I also pay attention to drinks...for example, if I buy a bottle of Coke, I leave half of it, take it home, put it in the fridge and forget about it. The next day, I'm happy to see it, and it's like a 2nd drink. Only, it's fewer calories.


Nightly visit to the gym. At first it was tough to get into a routine, but it got easier when I started bringing my iPod loaded with podcasts. And of course, the podcasts are usually about hacking with Cocoa, Django, or Rails.

Quitting soda helps a lot too.


I play soccer. Not only good for health (http://www.msnbc.msn.com/id/20893097/), it's also fun. You have a bigger risk of injury, though, than e.g. jogging.


I eat food, not much, mostly plants. And for exercise I do offroad cycling.

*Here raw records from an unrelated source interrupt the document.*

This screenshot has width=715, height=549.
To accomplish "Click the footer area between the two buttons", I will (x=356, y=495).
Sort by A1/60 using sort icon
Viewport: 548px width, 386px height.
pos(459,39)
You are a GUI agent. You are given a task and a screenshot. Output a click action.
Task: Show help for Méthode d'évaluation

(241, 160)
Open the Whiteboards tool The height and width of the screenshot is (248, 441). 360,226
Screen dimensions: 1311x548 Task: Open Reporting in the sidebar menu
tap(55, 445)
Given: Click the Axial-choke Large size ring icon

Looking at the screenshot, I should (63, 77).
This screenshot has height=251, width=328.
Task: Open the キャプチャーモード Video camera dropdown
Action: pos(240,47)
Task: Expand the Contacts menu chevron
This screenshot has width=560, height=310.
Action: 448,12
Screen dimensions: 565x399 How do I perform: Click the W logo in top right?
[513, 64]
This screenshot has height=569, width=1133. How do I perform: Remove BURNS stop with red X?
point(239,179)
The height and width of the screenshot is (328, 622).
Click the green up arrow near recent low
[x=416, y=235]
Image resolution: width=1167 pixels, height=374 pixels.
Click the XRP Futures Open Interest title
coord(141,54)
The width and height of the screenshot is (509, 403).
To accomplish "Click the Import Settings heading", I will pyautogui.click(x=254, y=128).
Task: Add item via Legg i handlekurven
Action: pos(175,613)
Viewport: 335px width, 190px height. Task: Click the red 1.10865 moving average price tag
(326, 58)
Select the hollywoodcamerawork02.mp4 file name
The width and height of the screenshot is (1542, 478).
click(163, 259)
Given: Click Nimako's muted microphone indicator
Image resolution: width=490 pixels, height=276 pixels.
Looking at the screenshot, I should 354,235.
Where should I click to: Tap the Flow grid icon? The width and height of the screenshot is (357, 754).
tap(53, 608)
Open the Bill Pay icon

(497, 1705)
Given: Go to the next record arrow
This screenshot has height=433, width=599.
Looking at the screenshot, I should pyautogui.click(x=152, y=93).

> eat food, not much, mostly plants.

See what you did there :-P Here it is for the others: http://www.nytimes.com/2007/01/28/magazine/28nutritionism.t.... Great article, do yourself an article and read it.


Cycling 30 miles a day, and avoiding processed foods.


Unicycling (it's an amazing workout). And lifting.


Walk everywhere, excercise, keep track of what you eat, play sports with friends, and pick up a new outdoor activity like rock climbing.


skateboarding :)


I workout at home, 6 times a week.


1. Walk. A lot. 2. Balanced diet.


I surf as much as I can.


Bloody Caesars.


I don't. :) I like to hike and do yoga, but only because it feels nice to do, not because I care about healthy.

I'll live 50 or 60 or 70 or 80 years and die. You'll live 50 or 60 or 70 or 80 and die. Maybe I'll die a little sooner then you. So what? Maybe you'll get hit by a bus and I'll laugh at all your wasted exercises. I'll have more fun.


Decline with old age is a curve. Most people I'd imagine would prefer quality of life to remain high, then drop sharply just before death, to decades of low quality of life. That's what fitness gets you, not longevity.


Also, living a little longer may give you a chance to enjoy what these guys are working on (a cure for aging):

http://www.mfoundation.org/


predicating my life on these hucksterish immortality wishes would rob it of all meaning while I'm alive, and then I'd still be dead.